# Splints AND Strapping



## TaylorTot (Jan 16, 2009)

I have found many things about splints or strapping but none about both. Can you code the application of a short arm splint AND strapping to the elbow/wrist. This is a forearm fracture but no procedure was performed besides an x-ray. Any insight on this will be greatly appreciated. 
Thanks!


----------



## seifritk (Jan 16, 2009)

*splints and strapping*

You cannot code for a splint and strapping.  If placed in a short arm splint, you can charge for the splint and the supplies.  If you are treating this fracture and not sending it on for treatment, you will be better off charging for the treatment of the fracture and supplies.


----------



## TaylorTot (Jan 16, 2009)

Thank You, that makes sense. FYI--The patient is being referred to an Ortho.


----------



## Lisa Bledsoe (Jan 16, 2009)

Then the Ortho would code the fracture care.  You should code an E/M with mod -25, the casting procedure code and the supplies.


----------



## TaylorTot (Jan 19, 2009)

This has nothing to do with any kind of fracture care, that was not billed. My question is can you bill for strapping of the elbow/wrist AND applying a short arm splint?


----------



## Lanie Christman (Jan 20, 2009)

Strapping is taping of the fracture, where as splinting is the application of a splint.  Both methods are used to set a fracture. Please see below for a Lay Description from Encoderpro on strapping codes.  Hope this helps clarify-*Also 29260 (strapping of the elbow or wrist) and 29125 (applicaton of a short arm splint) are bundled. * So you may Not bill both.

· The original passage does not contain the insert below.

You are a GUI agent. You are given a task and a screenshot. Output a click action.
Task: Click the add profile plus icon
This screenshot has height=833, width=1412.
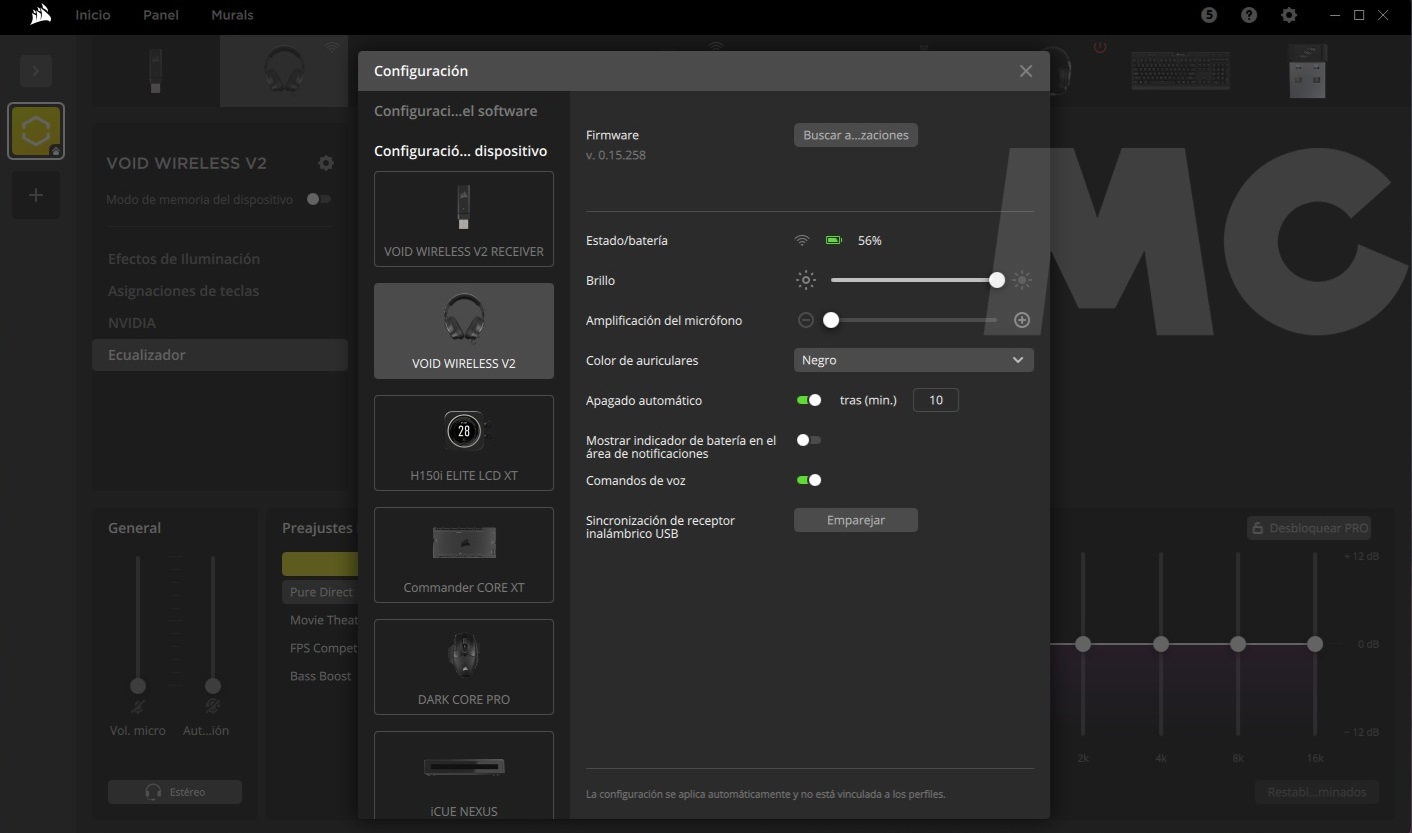36,195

The physician or a medical professional under the physician's direction performs strapping with tape on a patient of any age. In 29200, this technique was once more frequently used to compress the thorax offering some support and to limit deep inhalation following fracture. This support does not promote healing, but provides palliative relief. A thoracic elastic or canvas binder is more commonly used. Report 29220 if the strapping is performed on the low back; report 29240 if the strapping is applied to the shoulder; report 29260 if strapping is applied to the elbow or wrist; and report 29280 if strapping is applied to the hand or finger.


----------